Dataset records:
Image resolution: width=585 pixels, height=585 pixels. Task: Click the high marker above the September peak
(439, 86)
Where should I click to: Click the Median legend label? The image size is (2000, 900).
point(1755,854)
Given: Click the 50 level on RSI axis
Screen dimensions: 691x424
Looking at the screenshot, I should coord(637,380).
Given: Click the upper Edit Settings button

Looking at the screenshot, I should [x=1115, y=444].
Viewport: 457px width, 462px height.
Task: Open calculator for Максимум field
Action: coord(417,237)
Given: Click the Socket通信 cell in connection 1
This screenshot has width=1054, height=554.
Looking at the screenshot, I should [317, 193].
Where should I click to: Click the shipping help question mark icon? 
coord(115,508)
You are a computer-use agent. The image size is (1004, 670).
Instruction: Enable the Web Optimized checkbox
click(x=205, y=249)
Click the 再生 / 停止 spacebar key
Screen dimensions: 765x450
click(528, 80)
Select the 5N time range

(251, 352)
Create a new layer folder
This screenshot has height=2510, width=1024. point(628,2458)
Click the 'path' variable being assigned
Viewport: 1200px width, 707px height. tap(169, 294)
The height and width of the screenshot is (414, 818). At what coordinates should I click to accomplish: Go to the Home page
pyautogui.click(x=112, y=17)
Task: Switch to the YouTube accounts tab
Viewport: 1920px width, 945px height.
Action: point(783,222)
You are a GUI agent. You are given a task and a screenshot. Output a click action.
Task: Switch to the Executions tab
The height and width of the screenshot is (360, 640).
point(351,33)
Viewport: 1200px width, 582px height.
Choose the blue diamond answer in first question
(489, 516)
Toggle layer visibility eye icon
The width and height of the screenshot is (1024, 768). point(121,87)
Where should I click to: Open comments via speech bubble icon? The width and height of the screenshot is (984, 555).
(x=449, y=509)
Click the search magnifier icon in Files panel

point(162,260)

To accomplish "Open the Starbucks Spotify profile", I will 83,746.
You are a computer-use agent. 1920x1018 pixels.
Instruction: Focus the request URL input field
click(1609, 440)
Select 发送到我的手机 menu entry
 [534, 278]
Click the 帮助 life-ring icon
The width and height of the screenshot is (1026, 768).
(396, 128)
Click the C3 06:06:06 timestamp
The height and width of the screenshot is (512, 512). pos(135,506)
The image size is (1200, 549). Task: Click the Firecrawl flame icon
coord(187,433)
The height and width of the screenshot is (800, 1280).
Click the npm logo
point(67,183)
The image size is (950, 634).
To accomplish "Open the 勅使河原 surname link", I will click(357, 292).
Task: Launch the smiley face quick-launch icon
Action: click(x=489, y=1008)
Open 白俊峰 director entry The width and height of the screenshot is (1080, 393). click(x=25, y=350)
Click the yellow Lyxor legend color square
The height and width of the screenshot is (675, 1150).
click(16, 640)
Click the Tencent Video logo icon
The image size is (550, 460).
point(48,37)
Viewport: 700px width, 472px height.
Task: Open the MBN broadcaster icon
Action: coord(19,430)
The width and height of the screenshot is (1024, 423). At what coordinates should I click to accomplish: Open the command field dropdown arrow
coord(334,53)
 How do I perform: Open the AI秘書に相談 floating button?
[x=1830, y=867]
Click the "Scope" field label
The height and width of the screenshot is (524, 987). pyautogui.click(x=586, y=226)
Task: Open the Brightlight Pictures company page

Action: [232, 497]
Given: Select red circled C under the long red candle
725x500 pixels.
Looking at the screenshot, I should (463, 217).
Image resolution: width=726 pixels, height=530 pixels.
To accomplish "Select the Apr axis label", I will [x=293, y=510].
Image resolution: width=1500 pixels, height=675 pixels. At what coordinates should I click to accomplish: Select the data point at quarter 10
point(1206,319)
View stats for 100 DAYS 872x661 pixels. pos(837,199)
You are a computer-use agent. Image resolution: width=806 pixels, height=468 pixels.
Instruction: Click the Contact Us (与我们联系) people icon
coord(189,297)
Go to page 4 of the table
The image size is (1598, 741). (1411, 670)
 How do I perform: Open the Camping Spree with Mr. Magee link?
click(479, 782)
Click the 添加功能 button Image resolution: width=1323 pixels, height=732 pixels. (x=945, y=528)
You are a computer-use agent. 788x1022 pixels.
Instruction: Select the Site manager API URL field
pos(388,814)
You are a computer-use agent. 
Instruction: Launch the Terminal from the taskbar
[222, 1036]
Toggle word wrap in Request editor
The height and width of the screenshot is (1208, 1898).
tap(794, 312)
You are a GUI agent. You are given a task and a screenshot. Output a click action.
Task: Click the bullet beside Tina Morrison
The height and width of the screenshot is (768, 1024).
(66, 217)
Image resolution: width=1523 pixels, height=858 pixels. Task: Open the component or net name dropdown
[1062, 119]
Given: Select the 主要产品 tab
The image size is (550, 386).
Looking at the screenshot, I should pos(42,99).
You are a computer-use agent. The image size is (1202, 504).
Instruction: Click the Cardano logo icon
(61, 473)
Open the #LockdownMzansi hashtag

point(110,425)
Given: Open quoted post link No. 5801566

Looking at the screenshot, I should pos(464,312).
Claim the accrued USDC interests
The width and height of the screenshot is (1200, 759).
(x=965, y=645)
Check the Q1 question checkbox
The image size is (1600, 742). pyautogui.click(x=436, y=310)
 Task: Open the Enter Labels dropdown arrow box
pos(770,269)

WHAT YOU HAVE TO DO:
Reproduce all lines from the records above that include the word "Switch".

ANSWER TO THIS TASK:
Task: Switch to the YouTube accounts tab
Task: Switch to the Executions tab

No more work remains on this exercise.